Book - A Fictional Story, Charles Dickens, Barnaby Rudge, Prior to 1911

Physical description

Barnaby Rudge.
Author: Charles Dickens.
Publisher: Collins, Clear Type Press (London & Glasgow)
Date: Mid 20th Century. (See note section this document for more information on Edition).
Red leather hardcover with title on front on paper with a dark red spine and lettering in gold. The spine has a Library label.

Publication type

fiction

Inscriptions & markings

The label on the spine with typed text PAT 823.8 DIC
Paste down front end paper has a sticker from Warrnambool Public Library covered by a sticker from Corangamite Regional Library Service
Front loose end paper has a stamp from Corangamite Regional Library Service

Summary

Charles Dickens (1812–1870) was one of the great English novelists of the Victorian era, famous for vivid characters, social criticism, and stories that were first published in serial form. He began as a journalist, rose to enormous popularity during his lifetime, and wrote major works such as Oliver Twist, David Copperfield, and Great Expectations.
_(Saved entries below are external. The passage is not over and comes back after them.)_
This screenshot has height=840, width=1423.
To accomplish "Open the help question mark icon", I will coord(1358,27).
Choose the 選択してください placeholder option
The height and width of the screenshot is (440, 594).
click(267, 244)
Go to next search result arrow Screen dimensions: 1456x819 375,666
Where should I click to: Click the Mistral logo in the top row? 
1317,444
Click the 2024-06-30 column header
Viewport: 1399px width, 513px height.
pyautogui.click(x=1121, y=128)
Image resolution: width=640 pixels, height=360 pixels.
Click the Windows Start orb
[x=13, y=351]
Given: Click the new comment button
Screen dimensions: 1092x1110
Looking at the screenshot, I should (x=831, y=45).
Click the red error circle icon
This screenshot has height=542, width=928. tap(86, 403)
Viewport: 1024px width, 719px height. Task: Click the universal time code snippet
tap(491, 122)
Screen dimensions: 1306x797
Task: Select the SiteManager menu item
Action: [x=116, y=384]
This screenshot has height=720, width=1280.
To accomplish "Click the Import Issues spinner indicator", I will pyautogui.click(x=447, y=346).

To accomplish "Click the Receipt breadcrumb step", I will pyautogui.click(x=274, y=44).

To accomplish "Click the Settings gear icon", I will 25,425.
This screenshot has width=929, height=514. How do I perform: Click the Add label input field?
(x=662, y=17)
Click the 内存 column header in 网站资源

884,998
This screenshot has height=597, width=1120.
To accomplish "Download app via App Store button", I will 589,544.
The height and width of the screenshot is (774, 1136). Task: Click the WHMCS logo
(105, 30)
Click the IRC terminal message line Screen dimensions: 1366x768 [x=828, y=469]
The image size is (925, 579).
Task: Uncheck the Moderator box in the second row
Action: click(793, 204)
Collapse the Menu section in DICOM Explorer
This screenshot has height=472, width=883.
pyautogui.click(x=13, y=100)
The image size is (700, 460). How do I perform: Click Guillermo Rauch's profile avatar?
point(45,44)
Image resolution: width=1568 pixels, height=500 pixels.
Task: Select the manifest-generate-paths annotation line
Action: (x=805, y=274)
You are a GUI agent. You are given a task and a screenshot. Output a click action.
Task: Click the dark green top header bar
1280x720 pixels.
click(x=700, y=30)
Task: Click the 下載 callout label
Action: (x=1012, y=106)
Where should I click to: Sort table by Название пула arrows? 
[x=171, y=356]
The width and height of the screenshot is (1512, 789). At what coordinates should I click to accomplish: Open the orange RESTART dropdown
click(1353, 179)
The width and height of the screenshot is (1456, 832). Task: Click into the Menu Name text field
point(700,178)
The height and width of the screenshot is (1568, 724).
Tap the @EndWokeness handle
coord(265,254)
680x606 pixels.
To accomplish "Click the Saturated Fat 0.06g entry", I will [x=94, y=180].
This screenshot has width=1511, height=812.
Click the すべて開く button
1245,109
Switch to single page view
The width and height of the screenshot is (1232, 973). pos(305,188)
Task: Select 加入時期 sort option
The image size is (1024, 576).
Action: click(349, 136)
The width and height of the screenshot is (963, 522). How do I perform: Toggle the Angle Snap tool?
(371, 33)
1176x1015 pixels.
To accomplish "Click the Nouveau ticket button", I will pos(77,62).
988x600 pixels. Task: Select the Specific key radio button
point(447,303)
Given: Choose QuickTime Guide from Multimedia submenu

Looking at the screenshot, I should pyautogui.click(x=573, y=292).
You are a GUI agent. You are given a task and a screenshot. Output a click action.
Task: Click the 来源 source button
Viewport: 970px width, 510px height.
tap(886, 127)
Barnaby Rudge is a historical Dickens novel set against the Gordon Riots of 1780, mixing mystery, political unrest, family secrets, and the story of a simple minded young man, Barnaby, and his pet raven Grip. It is considered Dickens’s first historical novel and one of his less widely read works, but it remains important for its treatment of mob violence and social disorder.
The novel begins with a murder mystery linked to the Haredale and Rudge families, then broadens into the chaos of the anti Catholic Gordon Riots in London. Barnaby, an innocent and impressionable character, is drawn into the riotous crowd. Other threads involve love, family conflict, imprisonment, and eventual reckoning. Dickens uses the riot setting to show how crowd panic and prejudice can spread destructively through society.